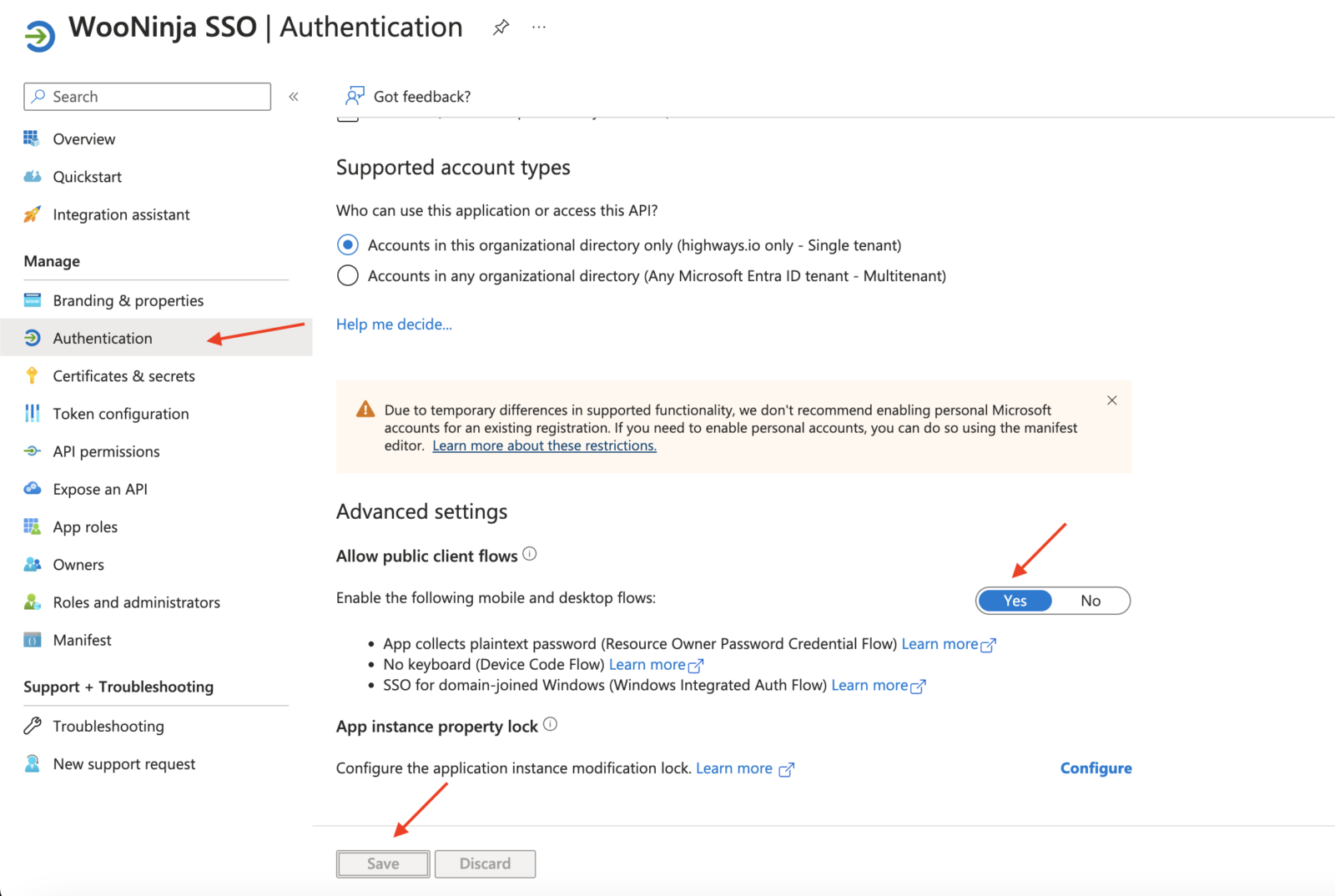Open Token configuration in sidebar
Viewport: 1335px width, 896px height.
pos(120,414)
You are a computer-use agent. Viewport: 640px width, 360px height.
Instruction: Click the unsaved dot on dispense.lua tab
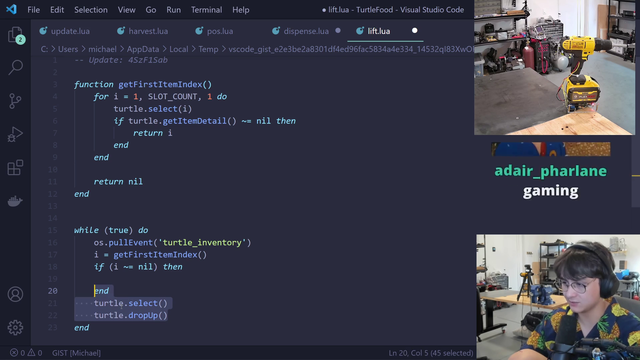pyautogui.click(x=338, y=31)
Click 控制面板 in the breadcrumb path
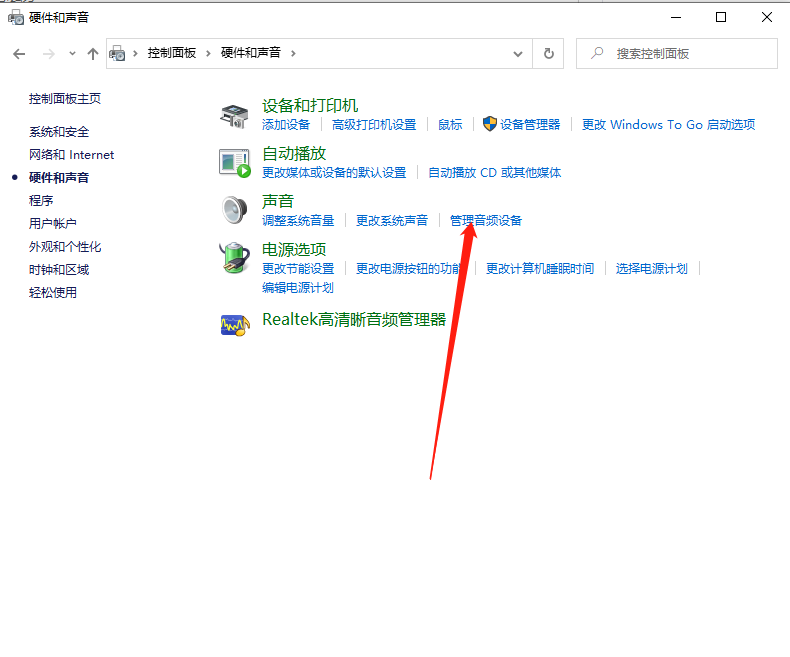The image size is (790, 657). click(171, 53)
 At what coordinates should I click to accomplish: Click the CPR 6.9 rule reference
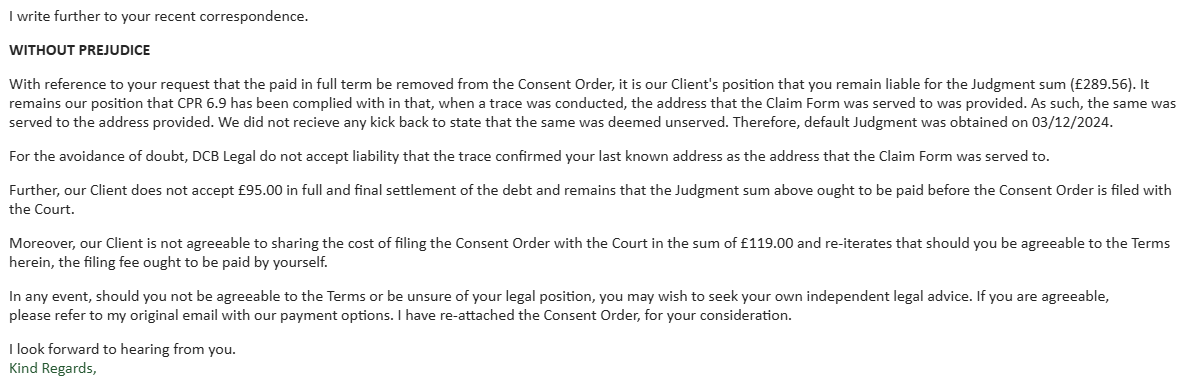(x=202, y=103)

* * *

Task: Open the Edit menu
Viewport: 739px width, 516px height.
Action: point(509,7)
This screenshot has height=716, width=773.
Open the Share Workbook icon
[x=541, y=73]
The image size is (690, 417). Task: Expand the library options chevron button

==

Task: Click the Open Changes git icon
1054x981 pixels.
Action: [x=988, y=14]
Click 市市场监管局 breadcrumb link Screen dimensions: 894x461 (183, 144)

WHAT IS REQUIRED —
What is the number of lines in the preceding entries that hold the string "Task"? Give it alone.

ANSWER AREA —
3